*Supplied entries*
________
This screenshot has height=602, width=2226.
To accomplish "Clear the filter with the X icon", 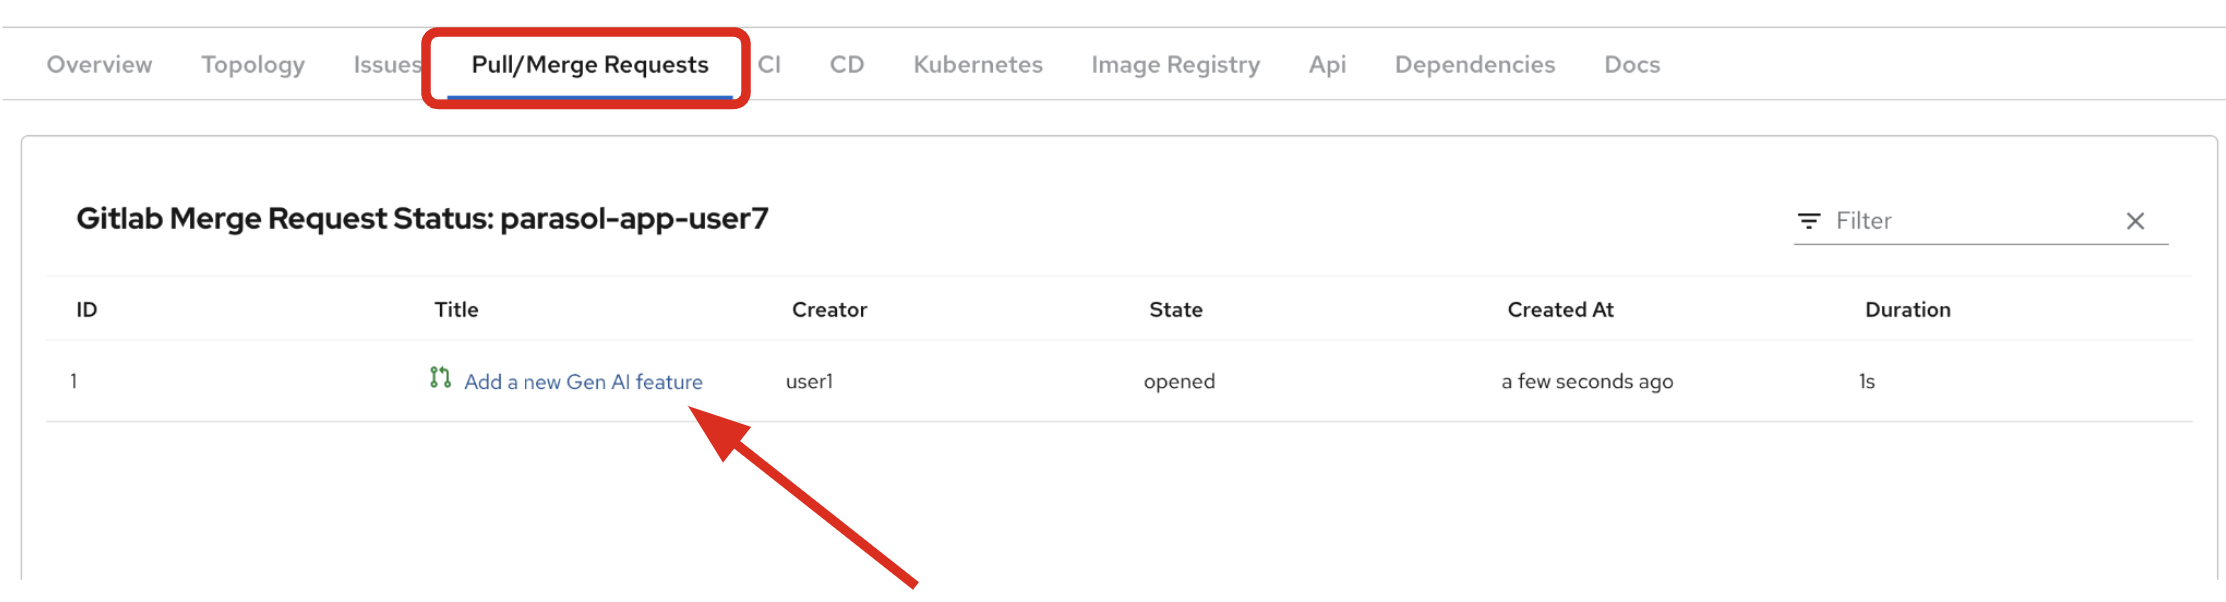I will pyautogui.click(x=2135, y=221).
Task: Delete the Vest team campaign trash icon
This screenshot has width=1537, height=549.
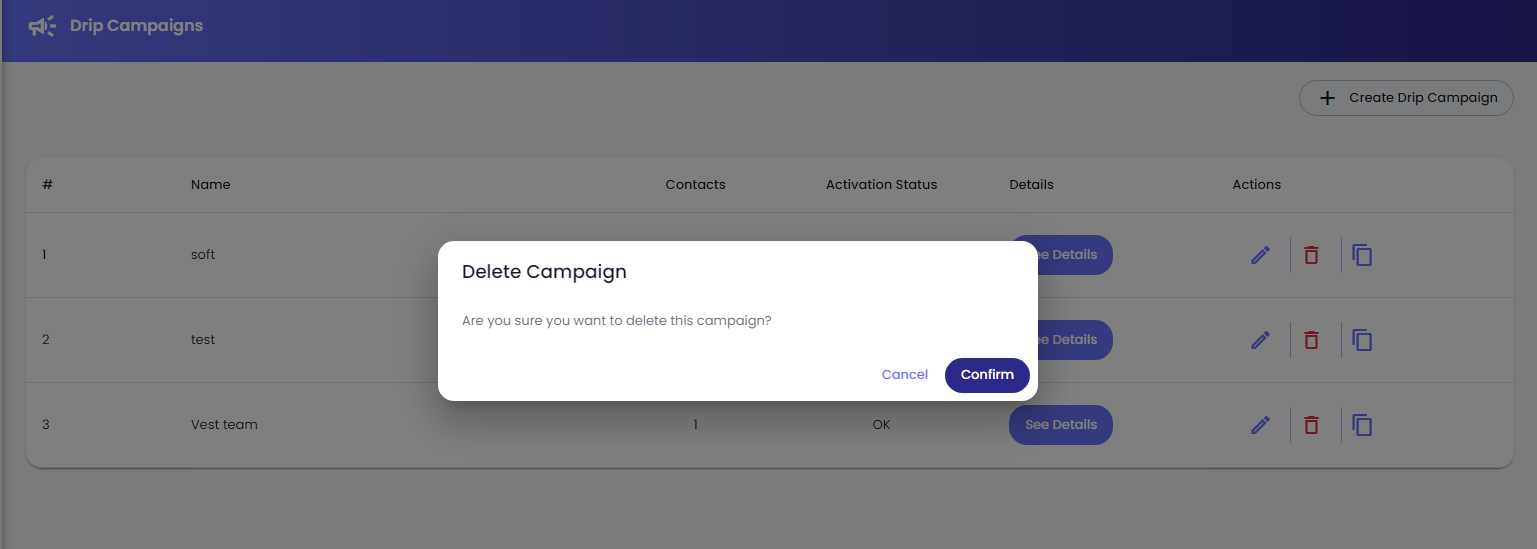Action: coord(1311,425)

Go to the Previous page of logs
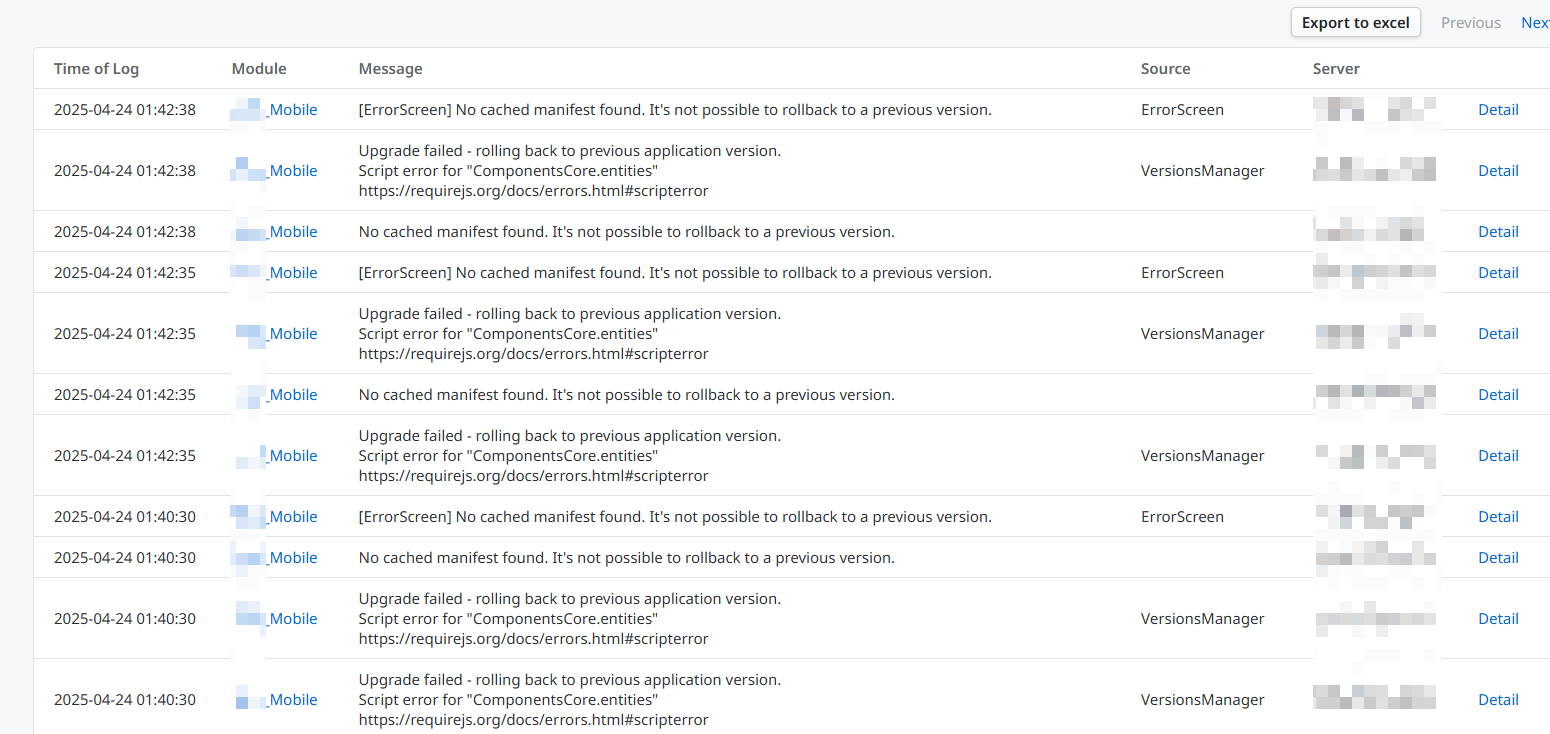point(1470,23)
________
*Your instructions*
All lines from the one containing "Task: Delete the" through the final line of the records are to be retyped exactly; no other lines and no pictures are to be included.

*Solution to the problem*
Task: Delete the Vest team campaign trash icon
This screenshot has width=1537, height=549.
Action: coord(1311,425)

Go to the Previous page of logs
point(1470,23)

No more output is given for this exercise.